Funded by a $1.96 million grant from the National Science Foundation (NSF), Indiana University and Polar Grid partners Elizabeth City State University (ECSU) and the NSF's Center for Remote Sensing of Ice Sheets (CReSIS), headquartered at the University of Kansas, are poised this week to deploy a collection of customized computational resources to Antarctica that will allow scientists -- both on site and remotely -- to more securely and efficiently process data during polar field expeditions.
"The news we've seen out of Greenland and Canada in recent weeks is alarming. Scientists say ice sheets in existence for thousands of years are deteriorating rapidly and breaking apart," said Polar Grid Project principal investigator Geoffrey Fox. Fox is director of the Community Grids Lab, part of Pervasive Technology Labs at Indiana University, and also chairs the IU Department of Informatics. "It is critical to provide polar scientists with access to advanced computing technology during field expeditions; it will help them work more efficiently as they strive to gain a better understanding of the problems facing our planet -- and will allow them to move more quickly toward finding solutions," Fox said.

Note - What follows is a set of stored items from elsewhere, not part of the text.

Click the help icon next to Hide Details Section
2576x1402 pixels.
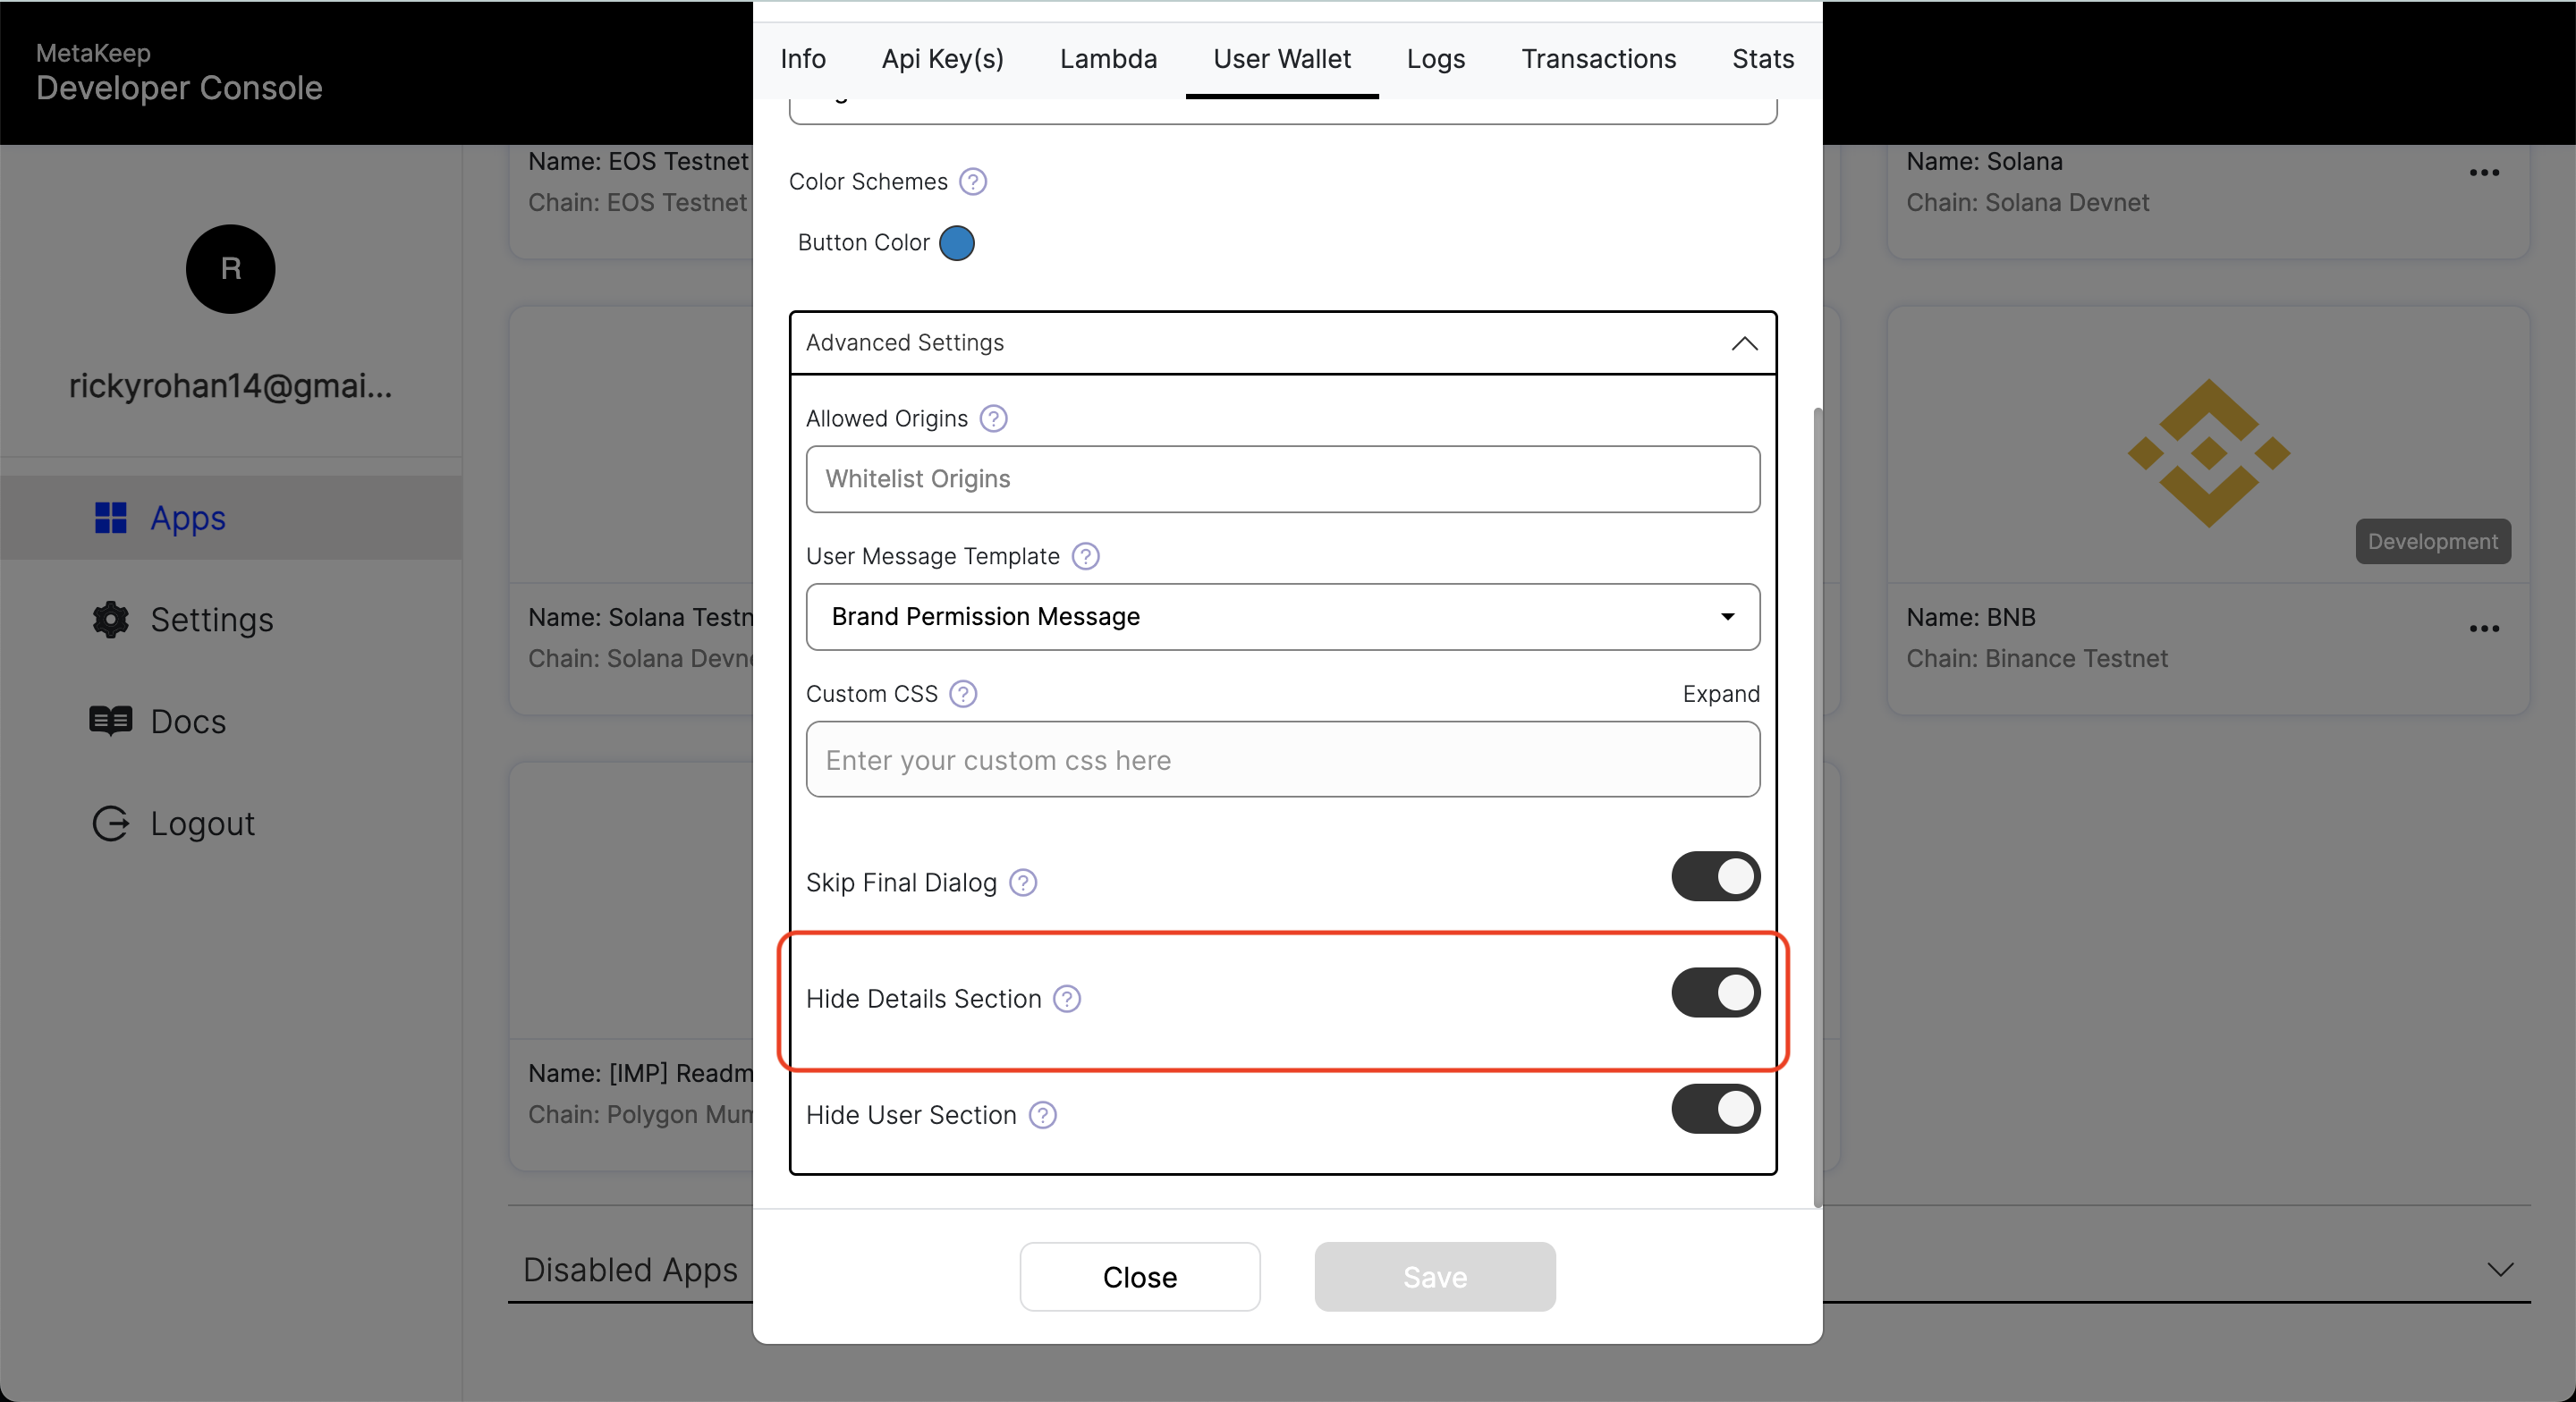tap(1067, 998)
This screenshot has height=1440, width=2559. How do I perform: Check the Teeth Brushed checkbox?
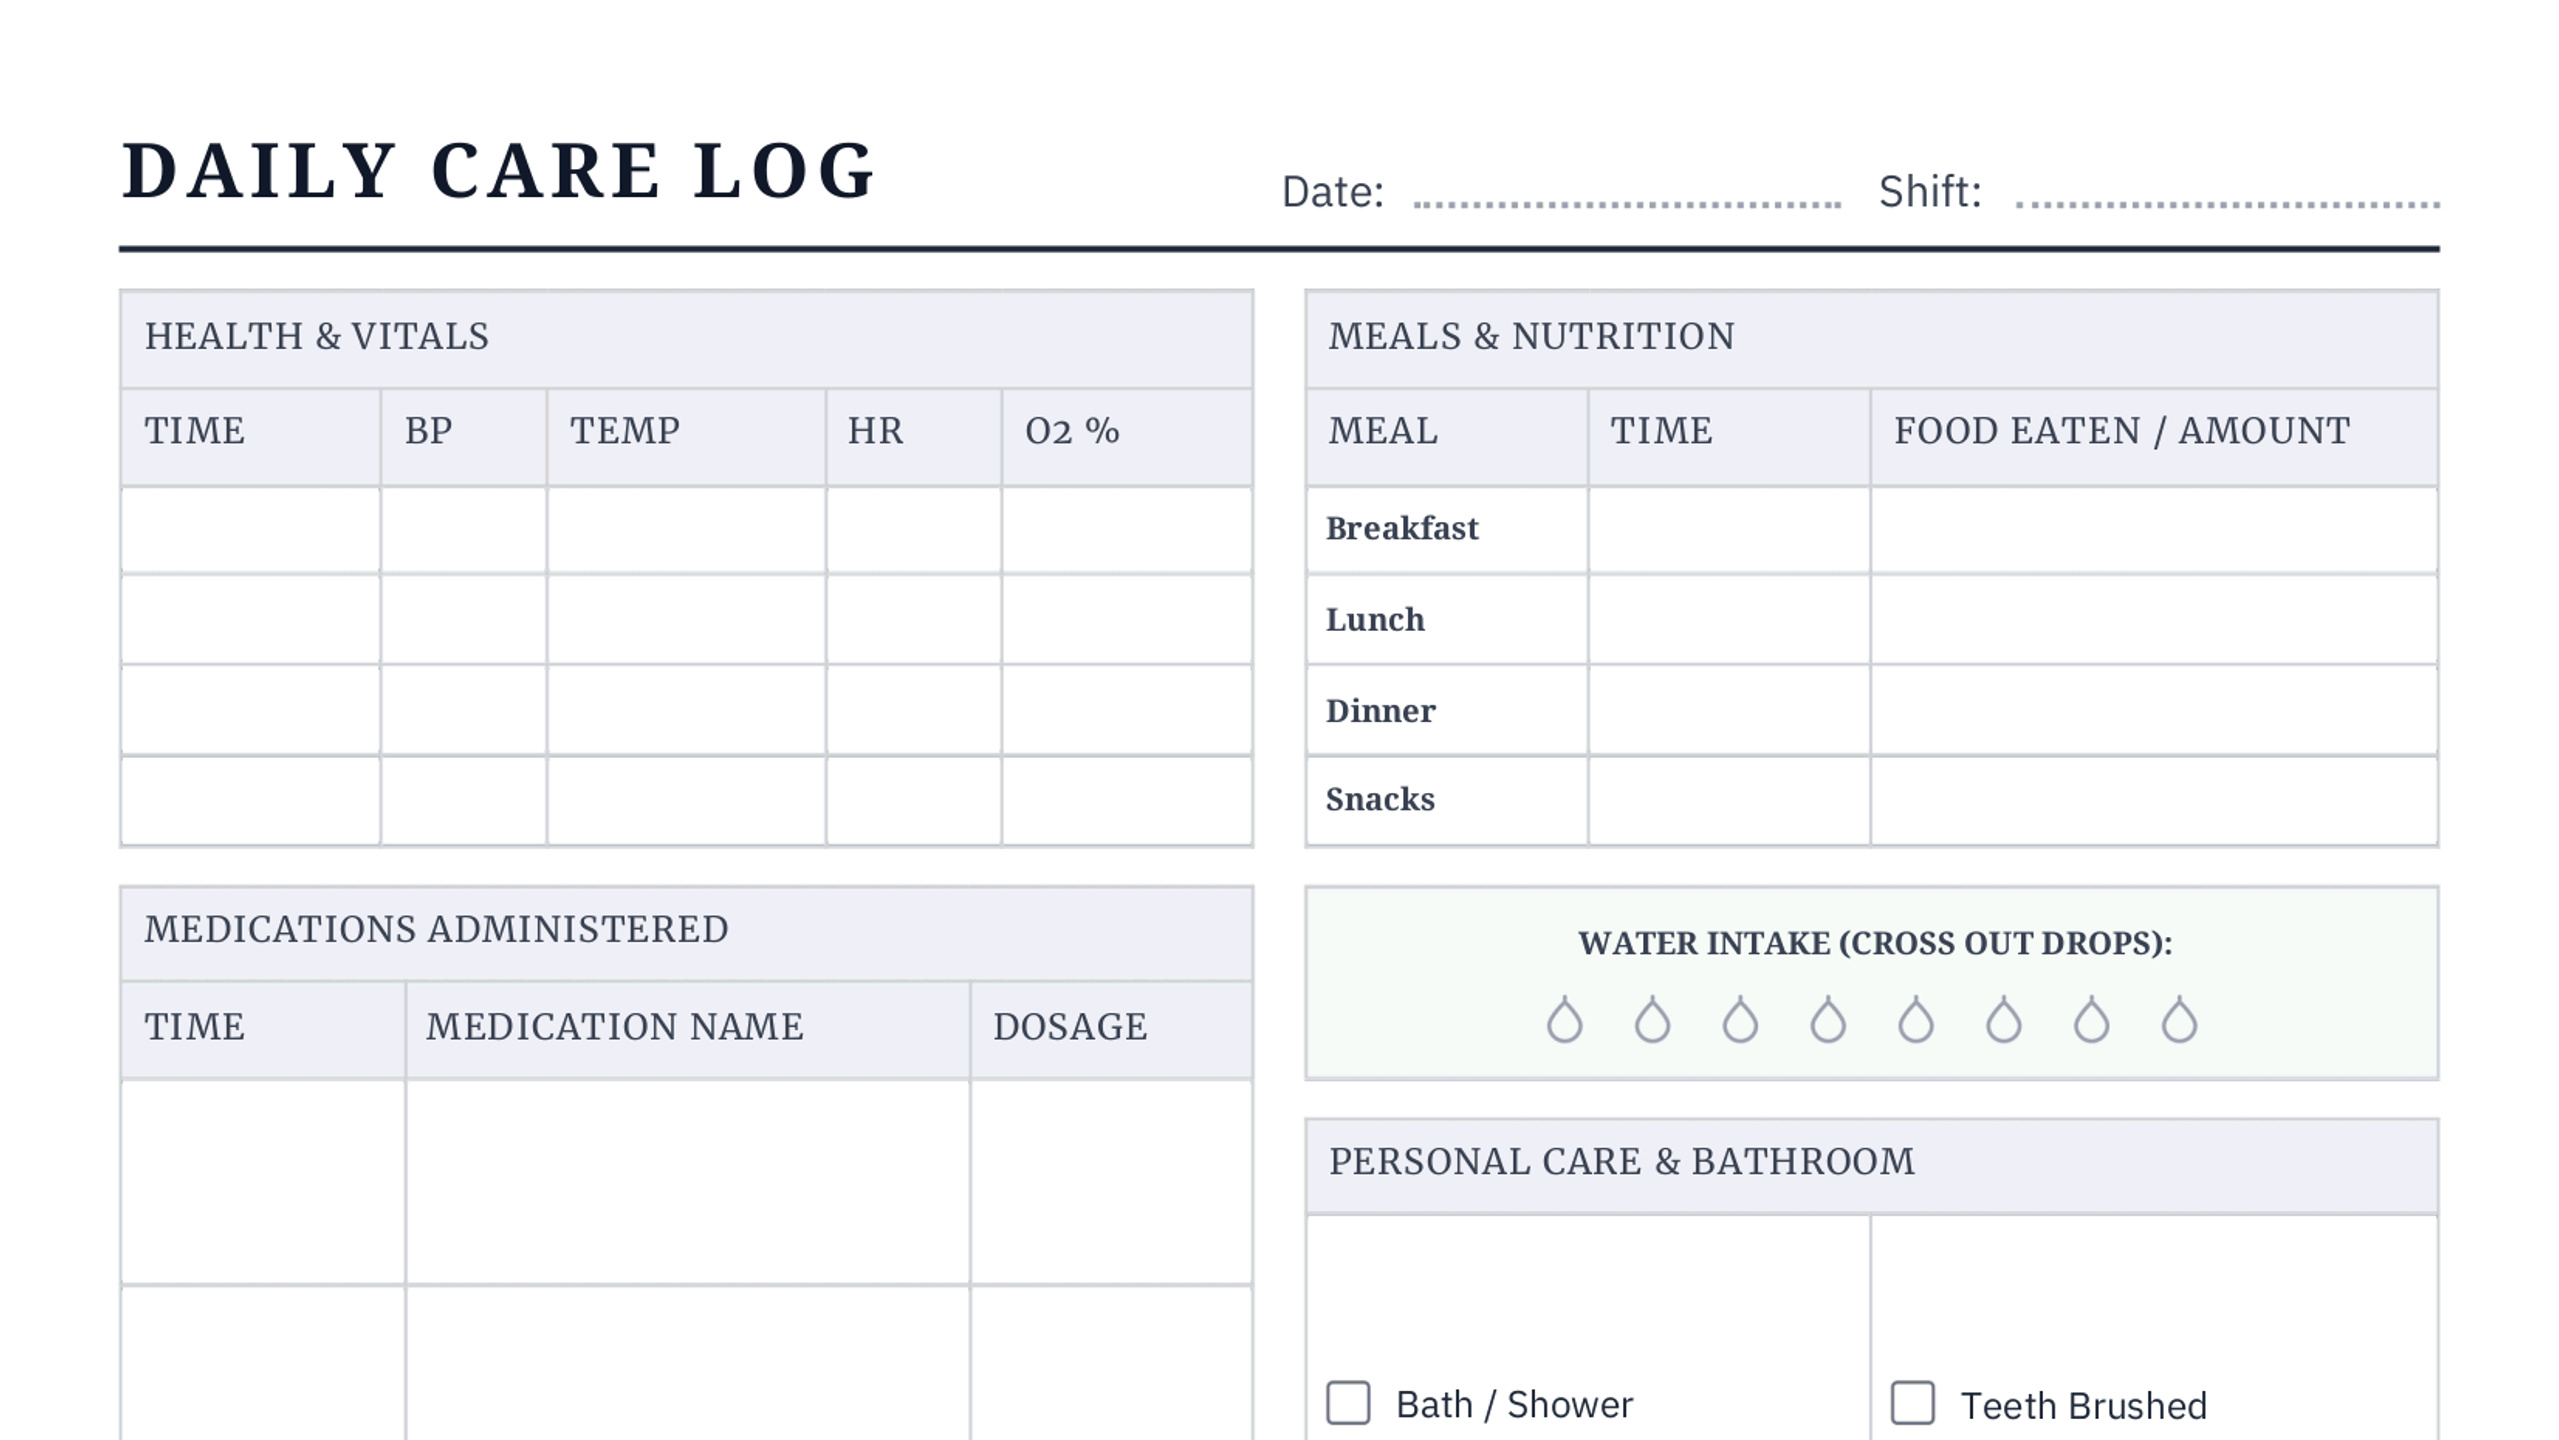pos(1912,1403)
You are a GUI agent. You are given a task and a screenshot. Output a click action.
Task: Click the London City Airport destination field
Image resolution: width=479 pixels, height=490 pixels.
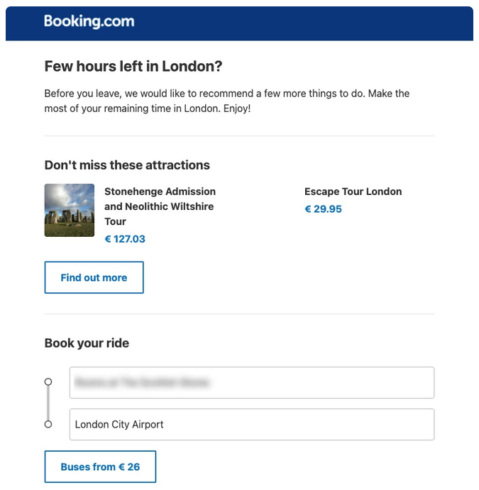(252, 424)
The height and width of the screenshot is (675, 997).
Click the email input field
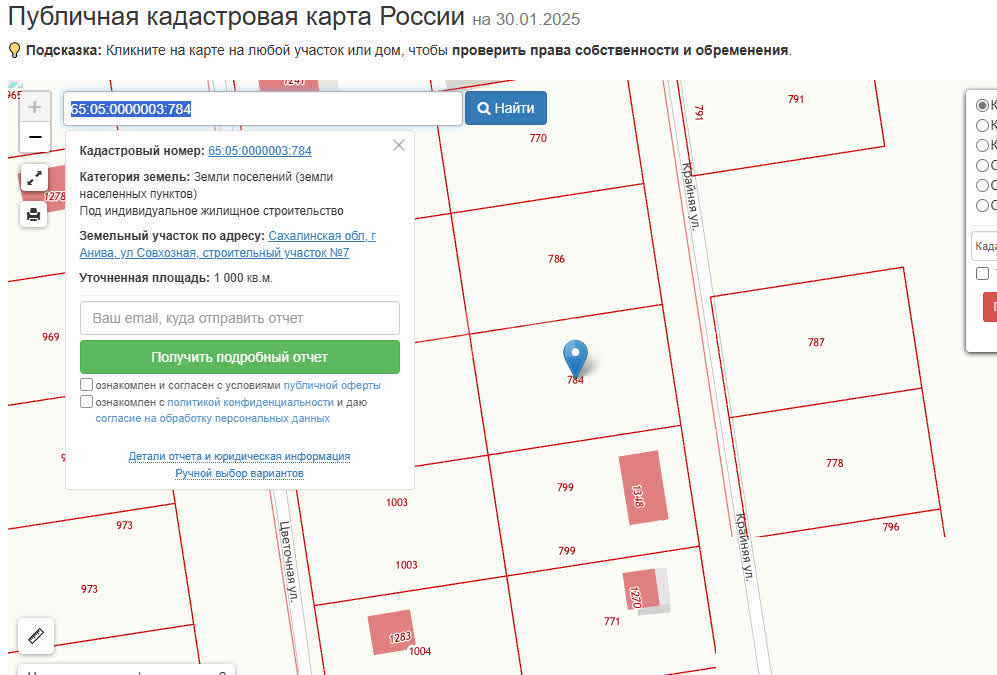(238, 316)
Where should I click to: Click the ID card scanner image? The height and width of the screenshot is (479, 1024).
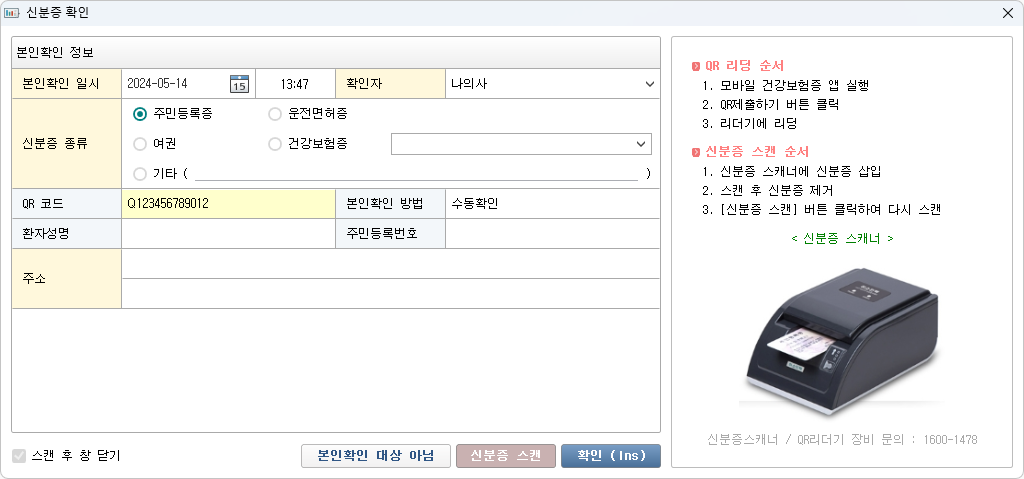click(x=840, y=335)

Starting Sept. 26, the Polar Grid equipment will be flown by commercial carrier to Port Hueneme, Calif., to be received by the NSF's official cargo system. From there, the equipment will travel by cargo ship to New Zealand, where it will board a U.S. military plane bound for McMurdo Station, Antarctica. At McMurdo Station, the equipment will be unloaded and staged for a second military air lift to the Western Antarctic Ice Sheet Divide Camp, where it will be driven a distance of approximately 190 miles to its final destination, a research camp to be established on Thwaites Glacier.
After completing the long trek to Antarctica, the equipment will be used to support an extensive research expedition expected to begin in November and running through February 2009.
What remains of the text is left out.